### TO DO:
Copy out each line of the data below in which the string "agent" appears.

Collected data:
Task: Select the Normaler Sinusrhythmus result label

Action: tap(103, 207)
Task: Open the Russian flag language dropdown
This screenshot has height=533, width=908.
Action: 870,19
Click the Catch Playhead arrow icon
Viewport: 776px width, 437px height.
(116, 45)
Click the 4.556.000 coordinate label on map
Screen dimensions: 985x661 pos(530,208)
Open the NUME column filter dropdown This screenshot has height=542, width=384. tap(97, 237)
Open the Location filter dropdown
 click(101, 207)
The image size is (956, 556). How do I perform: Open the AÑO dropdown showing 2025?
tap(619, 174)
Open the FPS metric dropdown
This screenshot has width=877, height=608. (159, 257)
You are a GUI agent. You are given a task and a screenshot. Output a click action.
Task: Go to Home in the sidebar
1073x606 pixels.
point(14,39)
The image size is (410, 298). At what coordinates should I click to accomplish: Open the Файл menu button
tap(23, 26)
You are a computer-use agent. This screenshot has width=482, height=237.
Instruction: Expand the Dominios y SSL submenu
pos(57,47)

--

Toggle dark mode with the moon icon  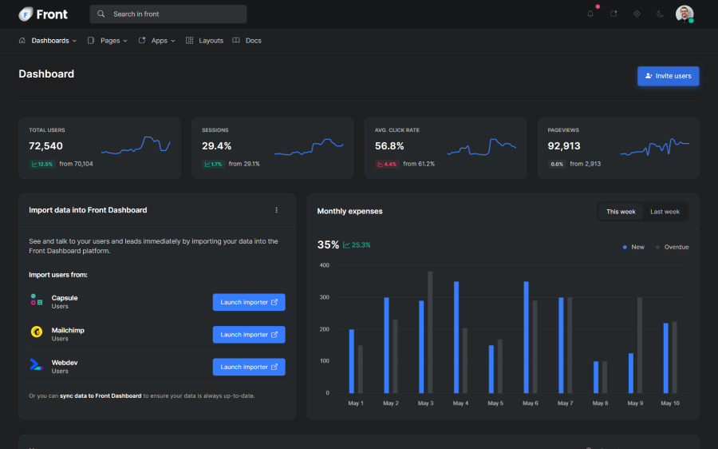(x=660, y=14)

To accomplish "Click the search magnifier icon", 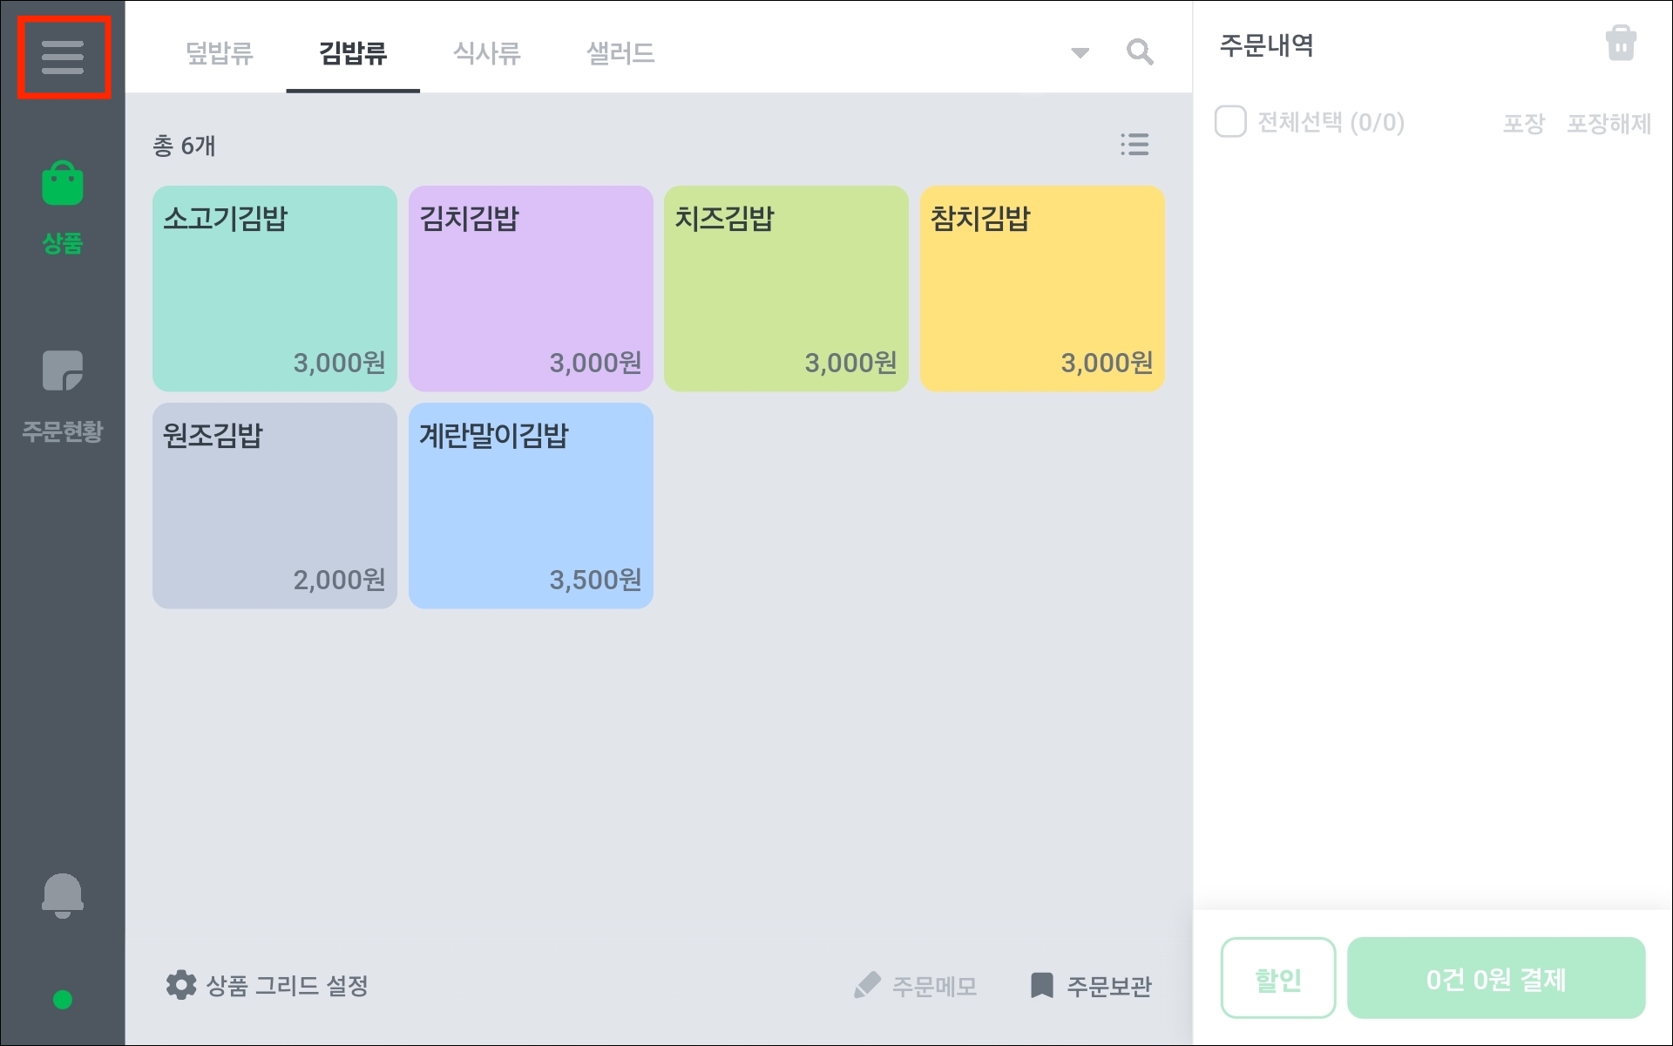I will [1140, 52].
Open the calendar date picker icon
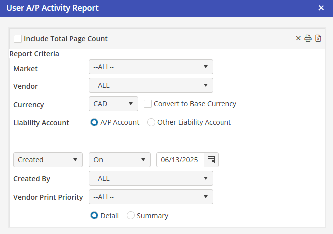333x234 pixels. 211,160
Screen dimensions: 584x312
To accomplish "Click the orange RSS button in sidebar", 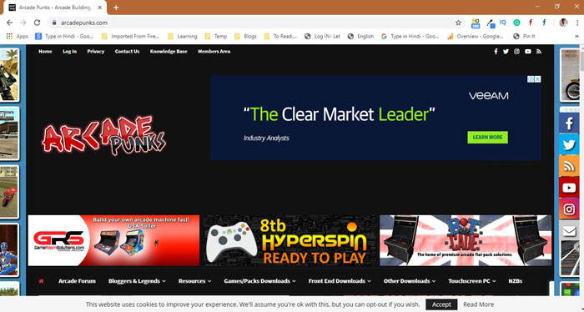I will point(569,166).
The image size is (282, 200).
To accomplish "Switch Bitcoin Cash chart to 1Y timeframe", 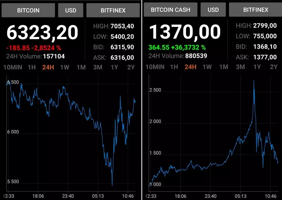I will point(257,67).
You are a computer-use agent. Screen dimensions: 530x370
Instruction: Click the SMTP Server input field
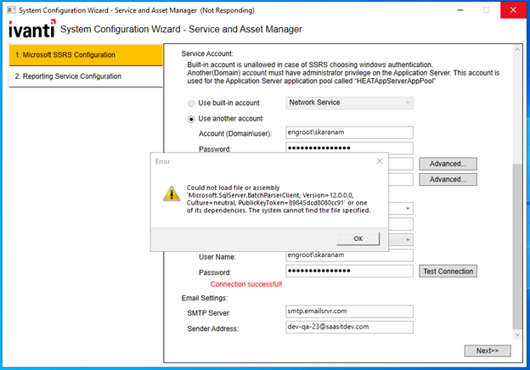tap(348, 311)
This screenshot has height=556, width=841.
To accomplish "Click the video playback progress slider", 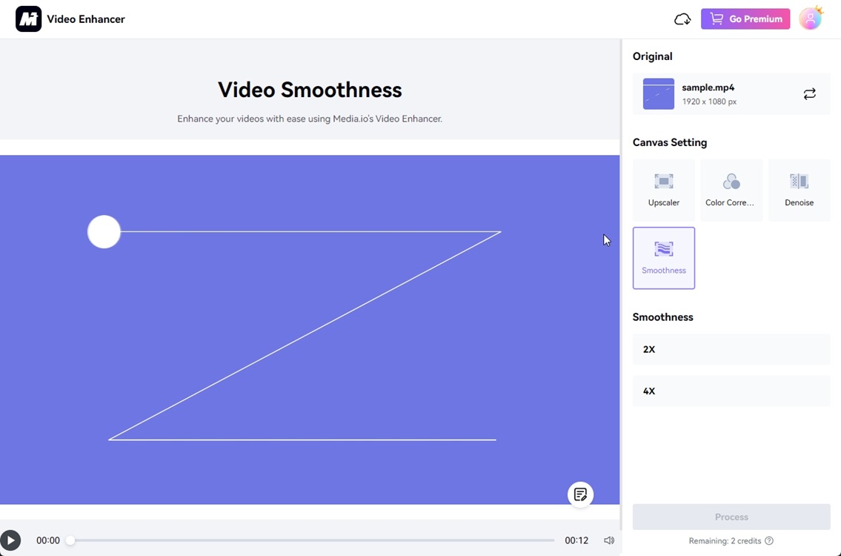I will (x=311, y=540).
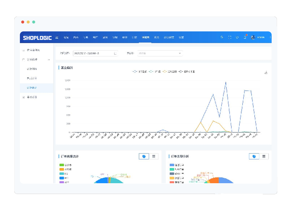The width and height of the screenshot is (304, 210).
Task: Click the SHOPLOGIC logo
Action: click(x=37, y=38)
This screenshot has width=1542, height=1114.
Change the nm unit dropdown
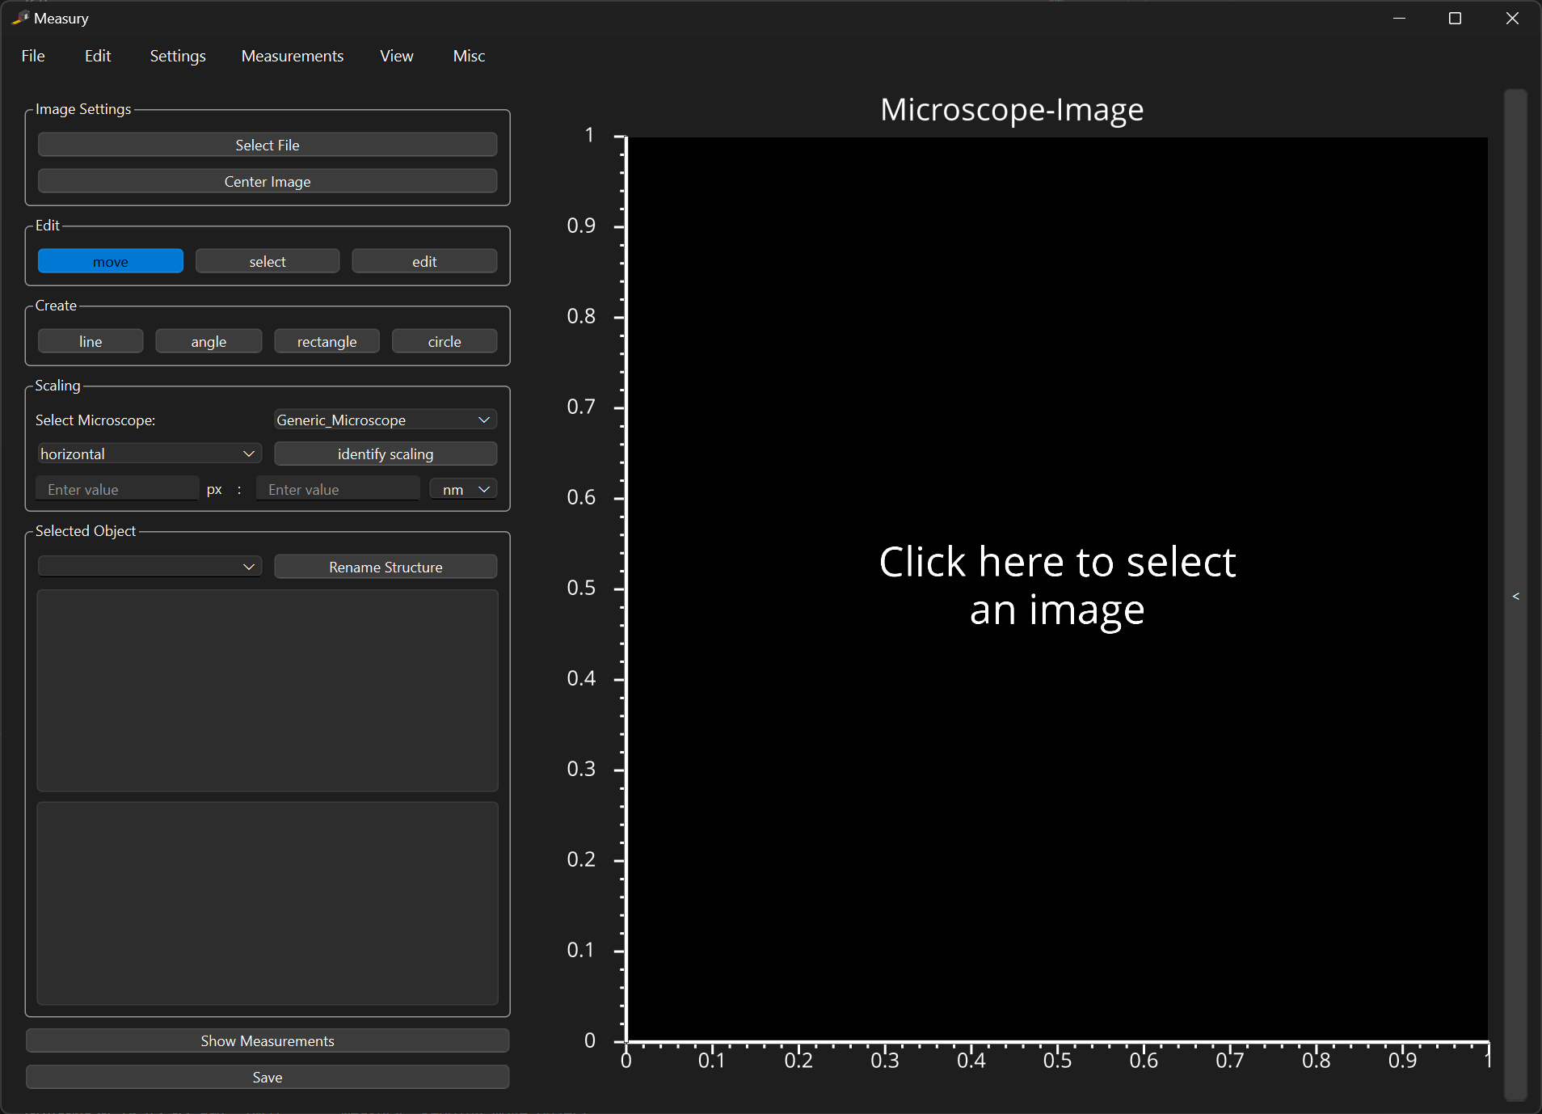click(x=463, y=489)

### TASK OUTPUT:
You are a GUI agent. You are given a task and a screenshot. Output a click action.
You are a computer-use agent. This screenshot has width=482, height=237.
You are a computer-use agent. Screen dimensions: 530x370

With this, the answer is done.